• _Passage_
* * *
A group of local authorities and community groups are to set up digital health hubs in public areas along the lines of one that has been piloted in Nailsea in the South-West.

Stethoscope on laptop

NHS Digital has said that five new hubs are to be launched as part of the NHS’s Widening Digital Participation Programme, which is supporting a group of pathfinder projects to help excluded people use technology for healthcare.

The second wave of hubs will be in Blackburn with Darwen Library, Staffordshire Refugee Centre, community centres in Saltburn and Birkenhead and the Grenfell victims support centre in north-west London.

Each will involve the creation of an environment to help people learn more about their health, and whatever else they need at that moment, through digital technology.

The Nailsea project is a partnership between local NHS services, Nailsea Town Council and the Healthwatch group and is supported by local volunteers who provide one-to-one support.

65 High Street, known as Nailsea Place, has so far engaged 1,340 people including those with dementia, diabetes, autism or acting as young carers. It has provided assistance in ways such contacting friends and family over Skype, ordering repeat prescriptions and choosing a preferred hospital provider for a surgery or appointment.
* * *
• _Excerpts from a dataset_
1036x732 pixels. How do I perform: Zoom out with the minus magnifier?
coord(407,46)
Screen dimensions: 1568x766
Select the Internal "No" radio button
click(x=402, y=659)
* * *
• _Exercises_
a - Summarize the article on digital health hubs in two sentences.
b - Write the next paragraph of the article on digital health hubs, picking up after its final sentence.
The entries have no connection to the article on digital health hubs.

• _Results for each task_
a - NHS Digital has said that five new digital health hubs will be launched in places such as a library, a refugee center, community centers and the Grenfell victims support center, as part of a program to help excluded people use technology for healthcare. They follow a pilot hub in Nailsea, which has engaged 1,340 people and helped them with tasks such as contacting family over Skype, ordering repeat prescriptions and choosing a hospital provider.

b -
Ian Morrell, development manager at Nailsea Town Council said: “The digital revolution has created disadvantages which did not previously exist, and many people feel excluded and left behind.  At No. 65, we have aimed to build trust with the local community, and provide one-to-one support, introducing people to technology in an accessible way so they can see the benefits digital can provide.

Need for support

“When people come to us for help with technology, the first thing we do is find out what they need - so we are providing a service that is led by users, and which ensures they get what they want from the support we can offer.”

NHS Digital is running 20 digital inclusion pathfinders across the country in partnership with the charity Good Things Foundation to test new ways to help people access digital tools to improve their health.